Anyone have any idea what they mean by these?

Thanks,

Dan


----------



## chef jimmyj (Aug 10, 2017)

Just a guess...Traditional American Regional. KC Thick and Sweet, Memphis Tangy Tomato, N. Carolina Vinegar, S. Carolina Mustard BBQ Sauce. Verses, Korean Sweet and Spicy, Zesty Apricot Glaze or Strawberry/Balsamic BBQ Sauce.
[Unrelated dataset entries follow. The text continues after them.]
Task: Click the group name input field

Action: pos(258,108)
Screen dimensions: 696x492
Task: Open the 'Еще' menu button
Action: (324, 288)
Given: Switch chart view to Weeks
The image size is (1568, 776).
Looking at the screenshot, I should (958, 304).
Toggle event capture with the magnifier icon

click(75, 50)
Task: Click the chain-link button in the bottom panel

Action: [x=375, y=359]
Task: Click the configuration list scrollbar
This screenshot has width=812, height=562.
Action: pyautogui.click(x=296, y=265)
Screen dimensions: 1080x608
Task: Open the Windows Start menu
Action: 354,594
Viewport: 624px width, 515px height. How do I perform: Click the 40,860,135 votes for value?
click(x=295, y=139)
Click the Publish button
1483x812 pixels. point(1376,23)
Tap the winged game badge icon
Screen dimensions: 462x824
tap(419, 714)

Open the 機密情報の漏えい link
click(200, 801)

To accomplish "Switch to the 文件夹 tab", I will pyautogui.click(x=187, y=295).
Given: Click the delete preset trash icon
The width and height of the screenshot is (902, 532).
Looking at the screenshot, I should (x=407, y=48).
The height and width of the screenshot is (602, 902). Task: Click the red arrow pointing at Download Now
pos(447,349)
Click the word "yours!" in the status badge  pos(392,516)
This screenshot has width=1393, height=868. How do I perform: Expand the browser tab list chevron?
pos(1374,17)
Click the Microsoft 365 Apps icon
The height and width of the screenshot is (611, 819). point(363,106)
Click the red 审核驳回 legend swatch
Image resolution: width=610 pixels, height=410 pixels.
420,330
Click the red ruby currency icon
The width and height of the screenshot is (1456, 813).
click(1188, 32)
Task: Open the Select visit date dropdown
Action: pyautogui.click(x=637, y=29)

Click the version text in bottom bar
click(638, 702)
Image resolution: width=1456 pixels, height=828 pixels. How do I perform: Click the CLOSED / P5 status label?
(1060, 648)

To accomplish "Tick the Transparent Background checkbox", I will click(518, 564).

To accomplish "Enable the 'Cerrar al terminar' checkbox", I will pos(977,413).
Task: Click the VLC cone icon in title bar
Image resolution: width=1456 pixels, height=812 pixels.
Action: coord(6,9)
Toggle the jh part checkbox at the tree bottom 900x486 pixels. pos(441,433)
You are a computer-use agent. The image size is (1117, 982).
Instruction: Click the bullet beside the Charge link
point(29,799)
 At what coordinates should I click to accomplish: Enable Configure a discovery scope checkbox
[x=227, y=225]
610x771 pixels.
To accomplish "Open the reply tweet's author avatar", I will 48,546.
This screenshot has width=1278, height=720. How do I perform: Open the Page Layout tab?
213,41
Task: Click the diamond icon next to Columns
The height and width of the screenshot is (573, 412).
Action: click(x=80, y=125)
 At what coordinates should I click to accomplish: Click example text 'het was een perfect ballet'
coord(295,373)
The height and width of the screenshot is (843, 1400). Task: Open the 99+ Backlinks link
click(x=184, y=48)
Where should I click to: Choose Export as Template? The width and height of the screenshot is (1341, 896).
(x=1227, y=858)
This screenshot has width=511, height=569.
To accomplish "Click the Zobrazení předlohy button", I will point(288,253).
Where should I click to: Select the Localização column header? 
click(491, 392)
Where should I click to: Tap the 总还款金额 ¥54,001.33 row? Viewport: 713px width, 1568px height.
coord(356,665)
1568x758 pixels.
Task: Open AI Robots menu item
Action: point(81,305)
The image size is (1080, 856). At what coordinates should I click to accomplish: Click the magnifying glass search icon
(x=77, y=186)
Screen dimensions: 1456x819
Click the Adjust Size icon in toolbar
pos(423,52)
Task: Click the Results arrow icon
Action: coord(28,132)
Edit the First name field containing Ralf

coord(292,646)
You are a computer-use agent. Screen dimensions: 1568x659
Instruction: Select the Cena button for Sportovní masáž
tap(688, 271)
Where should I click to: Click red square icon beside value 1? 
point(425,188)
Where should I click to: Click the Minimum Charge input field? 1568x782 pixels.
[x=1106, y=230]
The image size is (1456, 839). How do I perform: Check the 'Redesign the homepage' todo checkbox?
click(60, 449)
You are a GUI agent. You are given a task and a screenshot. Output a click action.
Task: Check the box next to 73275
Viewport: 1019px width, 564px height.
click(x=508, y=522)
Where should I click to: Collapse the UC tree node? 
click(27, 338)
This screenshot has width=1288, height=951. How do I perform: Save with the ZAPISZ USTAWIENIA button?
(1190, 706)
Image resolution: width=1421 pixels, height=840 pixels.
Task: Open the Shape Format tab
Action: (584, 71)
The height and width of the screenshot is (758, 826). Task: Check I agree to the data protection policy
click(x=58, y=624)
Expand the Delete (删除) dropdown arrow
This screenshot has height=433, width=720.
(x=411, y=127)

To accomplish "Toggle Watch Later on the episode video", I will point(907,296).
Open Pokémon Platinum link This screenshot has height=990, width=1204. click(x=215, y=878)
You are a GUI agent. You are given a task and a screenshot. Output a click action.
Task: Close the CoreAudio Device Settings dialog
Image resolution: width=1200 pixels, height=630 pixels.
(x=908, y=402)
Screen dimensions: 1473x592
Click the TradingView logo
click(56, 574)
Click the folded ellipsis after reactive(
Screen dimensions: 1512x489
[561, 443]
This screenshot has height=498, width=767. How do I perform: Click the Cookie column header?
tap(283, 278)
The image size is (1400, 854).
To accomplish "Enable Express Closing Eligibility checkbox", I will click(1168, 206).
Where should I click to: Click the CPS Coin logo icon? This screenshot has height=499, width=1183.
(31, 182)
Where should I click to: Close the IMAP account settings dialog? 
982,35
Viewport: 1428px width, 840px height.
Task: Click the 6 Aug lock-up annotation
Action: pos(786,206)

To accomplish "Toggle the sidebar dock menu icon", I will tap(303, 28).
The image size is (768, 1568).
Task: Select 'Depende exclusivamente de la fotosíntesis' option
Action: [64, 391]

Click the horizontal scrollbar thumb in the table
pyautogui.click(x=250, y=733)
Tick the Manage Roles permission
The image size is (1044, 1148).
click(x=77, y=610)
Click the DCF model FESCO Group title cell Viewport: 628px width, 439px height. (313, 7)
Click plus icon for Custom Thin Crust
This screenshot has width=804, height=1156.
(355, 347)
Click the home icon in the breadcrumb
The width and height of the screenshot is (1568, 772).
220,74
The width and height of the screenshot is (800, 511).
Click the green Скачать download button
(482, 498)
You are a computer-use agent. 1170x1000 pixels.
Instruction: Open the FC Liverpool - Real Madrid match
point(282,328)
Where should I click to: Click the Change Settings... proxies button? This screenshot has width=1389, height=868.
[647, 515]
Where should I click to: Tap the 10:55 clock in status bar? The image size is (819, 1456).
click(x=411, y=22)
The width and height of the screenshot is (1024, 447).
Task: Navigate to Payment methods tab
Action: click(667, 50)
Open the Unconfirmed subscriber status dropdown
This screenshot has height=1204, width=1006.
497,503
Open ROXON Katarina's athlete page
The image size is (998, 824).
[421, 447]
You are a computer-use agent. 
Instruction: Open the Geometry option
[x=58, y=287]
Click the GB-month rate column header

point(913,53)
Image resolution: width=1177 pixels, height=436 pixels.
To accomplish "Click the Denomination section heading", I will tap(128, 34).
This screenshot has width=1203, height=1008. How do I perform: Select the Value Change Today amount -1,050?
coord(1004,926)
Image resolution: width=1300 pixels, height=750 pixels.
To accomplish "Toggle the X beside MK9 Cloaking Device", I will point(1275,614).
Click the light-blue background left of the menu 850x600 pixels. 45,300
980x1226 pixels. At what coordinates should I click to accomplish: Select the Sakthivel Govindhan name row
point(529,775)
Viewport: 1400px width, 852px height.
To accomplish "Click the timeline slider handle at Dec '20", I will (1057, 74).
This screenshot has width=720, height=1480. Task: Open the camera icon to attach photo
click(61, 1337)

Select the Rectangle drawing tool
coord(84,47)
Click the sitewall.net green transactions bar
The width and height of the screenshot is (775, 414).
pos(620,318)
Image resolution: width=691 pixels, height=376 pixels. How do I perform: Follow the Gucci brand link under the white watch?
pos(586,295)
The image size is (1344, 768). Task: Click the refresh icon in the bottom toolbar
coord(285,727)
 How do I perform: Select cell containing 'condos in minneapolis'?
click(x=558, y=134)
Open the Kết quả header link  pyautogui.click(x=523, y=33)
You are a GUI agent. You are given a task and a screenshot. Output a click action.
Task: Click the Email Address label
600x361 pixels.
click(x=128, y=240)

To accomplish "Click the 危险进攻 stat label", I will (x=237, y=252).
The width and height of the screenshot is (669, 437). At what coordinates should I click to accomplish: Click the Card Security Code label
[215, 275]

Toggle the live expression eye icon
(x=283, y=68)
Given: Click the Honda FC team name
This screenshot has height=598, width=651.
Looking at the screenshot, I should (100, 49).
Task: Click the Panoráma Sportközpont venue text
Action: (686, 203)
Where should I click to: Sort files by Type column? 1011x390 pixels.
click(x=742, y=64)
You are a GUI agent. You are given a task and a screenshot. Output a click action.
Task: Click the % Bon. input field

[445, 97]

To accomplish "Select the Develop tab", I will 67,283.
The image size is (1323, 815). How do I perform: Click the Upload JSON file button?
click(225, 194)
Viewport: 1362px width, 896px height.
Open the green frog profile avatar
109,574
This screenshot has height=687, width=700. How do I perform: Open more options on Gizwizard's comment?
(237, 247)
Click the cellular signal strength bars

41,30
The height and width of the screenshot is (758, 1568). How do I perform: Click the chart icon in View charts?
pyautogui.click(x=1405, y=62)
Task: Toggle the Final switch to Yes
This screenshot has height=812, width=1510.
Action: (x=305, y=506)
What do you have in mind to enter?...JJ


----------



## dwolfpak (Aug 10, 2017)

I've got 3 I've been working on, my goto is a Rootbeer BBQ Sauce, the other 2 are a strawberry BBQ and a Whisky BBQ.


----------



## chef jimmyj (Aug 10, 2017)

I would think Whiskey and Rootbeer would be traditional, especially if Ketchup/Tomato Paste is one of the first 3 ingredients. Go with Strawberry as a non-traditional entry. Good Luck....JJ


----------



## dwolfpak (Aug 10, 2017)

Sounds Good.  Thanks for the reply...


----------